Prefix filtering for Cisco SUP2
I am hoping to help an ISP keep a couple of Cisco 6500's with SUP2's in production for a while longer. They are currently just about at the FIB limit of 250,000 entries, mostly composed of BGP routes. I'm considering two alternatives to reduce the number of entries. 1. Accept only default and partial routes from upstream. a. Accept directly-connected routes, reject everything else and rely on the default route. b. Assume a reduction to about 30,000 unique routes per upstream ISP (currently 3). 2. Accept only default and RIR minimum routes from upstream. a. Filter based on RIR minimums, rely on default for unaggregated routes. b. Assume a reduction of about 50,000-100,000 total routes. Does anyone have any opinions as to whether one option is better than the other? Are there options that would be better than either of these? Are there serious risks to either option? My sense is that either of these would be a fairly benign change, only having a marginal impact on routing efficiency in either case. It seems like the better option is the one that retains the greater number of routes within some margin of safety. What do you think?
On Fri, 29 Feb 2008, Henry Futzenburger wrote:
2. Accept only default and RIR minimum routes from upstream. a. Filter based on RIR minimums, rely on default for unaggregated routes. b. Assume a reduction of about 50,000-100,000 total routes.
Does anyone have any opinions as to whether one option is better than the other? Are there options that would be better than either of these? Are there serious risks to either option?
My sense is that either of these would be a fairly benign change, only having a marginal impact on routing efficiency in either case. It seems like the better option is the one that retains the greater number of routes within some margin of safety. What do you think?
I chose number 2. It works so well I'm starting to wonder why any network with less than, say, three or four transit providers would want to do anything else, even without system limits. My philosophy is rapidly becoming "Let the settlement-free club worry about all the deaggregated prefixes." Andy --- Andy Dills Xecunet, Inc. www.xecu.net 301-682-9972 ---
Henry, In my past experience with the SUP2/MSFC2 combo you are best off with option 2. Minimize the FIB entry of what you control like BGP route entries. You never know what can happen to cause the FIB to run up again and cause the CPU to spike. Manolo Henry Futzenburger wrote:
I am hoping to help an ISP keep a couple of Cisco 6500's with SUP2's in production for a while longer. They are currently just about at the FIB limit of 250,000 entries, mostly composed of BGP routes. I'm considering two alternatives to reduce the number of entries.

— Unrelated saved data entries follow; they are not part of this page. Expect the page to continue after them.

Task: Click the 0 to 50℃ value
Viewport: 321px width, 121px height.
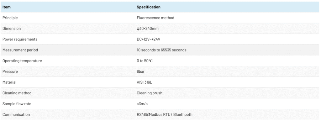Action: (145, 61)
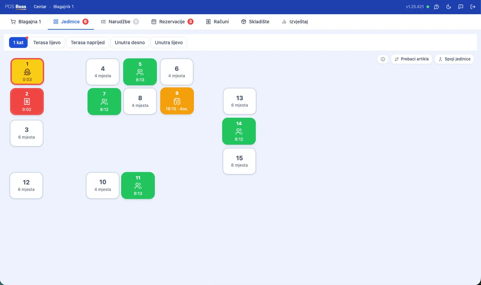Open occupied table 5 with guests icon
This screenshot has width=481, height=285.
click(x=140, y=72)
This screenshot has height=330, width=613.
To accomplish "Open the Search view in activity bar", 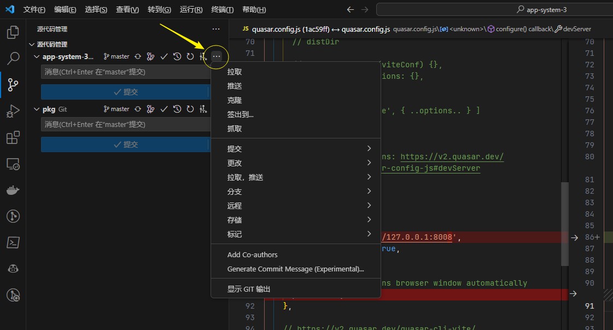I will pyautogui.click(x=13, y=59).
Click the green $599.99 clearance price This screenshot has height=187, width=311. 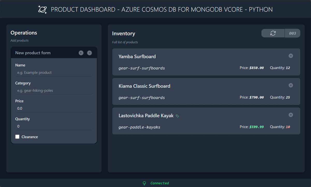pyautogui.click(x=256, y=127)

1. Accept only default and partial routes from upstream. a. Accept directly-connected routes, reject everything else and rely on the default route. b. Assume a reduction to about 30,000 unique routes per upstream ISP (currently 3).

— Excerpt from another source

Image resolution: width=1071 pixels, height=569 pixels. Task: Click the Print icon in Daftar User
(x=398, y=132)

2. Accept only default and RIR minimum routes from upstream. a. Filter based on RIR minimums, rely on default for unaggregated routes. b. Assume a reduction of about 50,000-100,000 total routes.
Does anyone have any opinions as to whether one option is better than the other? Are there options that would be better than either of these? Are there serious risks to either option?

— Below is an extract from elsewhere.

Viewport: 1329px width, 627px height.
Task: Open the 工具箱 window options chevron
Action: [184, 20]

My sense is that either of these would be a fairly benign change, only having a marginal impact on routing efficiency in either case. It seems like the better option is the one that retains the greater number of routes within some margin of safety. What do you think?
Is it time for this nanog thread again? http://www.merit.edu/mail.archives/nanog/msg02822.html srs On Fri, Feb 29, 2008 at 11:45 PM, Henry Futzenburger <henryfutz@gmail.com> wrote:
1. Accept only default and partial routes from upstream. a. Accept directly-connected routes, reject everything else and rely on the default route. b. Assume a reduction to about 30,000 unique routes per upstream ISP (currently 3).
2. Accept only default and RIR minimum routes from upstream. a. Filter based on RIR minimums, rely on default for unaggregated routes. b. Assume a reduction of about 50,000-100,000 total routes.
participants (4)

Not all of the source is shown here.